**Task description**
Copy out this data word for word.

═════ Dataset ═════

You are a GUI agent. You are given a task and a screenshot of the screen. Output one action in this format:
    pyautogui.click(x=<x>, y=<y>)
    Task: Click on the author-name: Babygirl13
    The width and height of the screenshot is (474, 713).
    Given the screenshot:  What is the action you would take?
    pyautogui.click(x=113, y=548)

═════

**Result**
You are a GUI agent. You are given a task and a screenshot of the screen. Output one action in this format:
    pyautogui.click(x=<x>, y=<y>)
    Task: Click on the author-name: Babygirl13
    The width and height of the screenshot is (474, 713).
    Given the screenshot:  What is the action you would take?
    pyautogui.click(x=113, y=548)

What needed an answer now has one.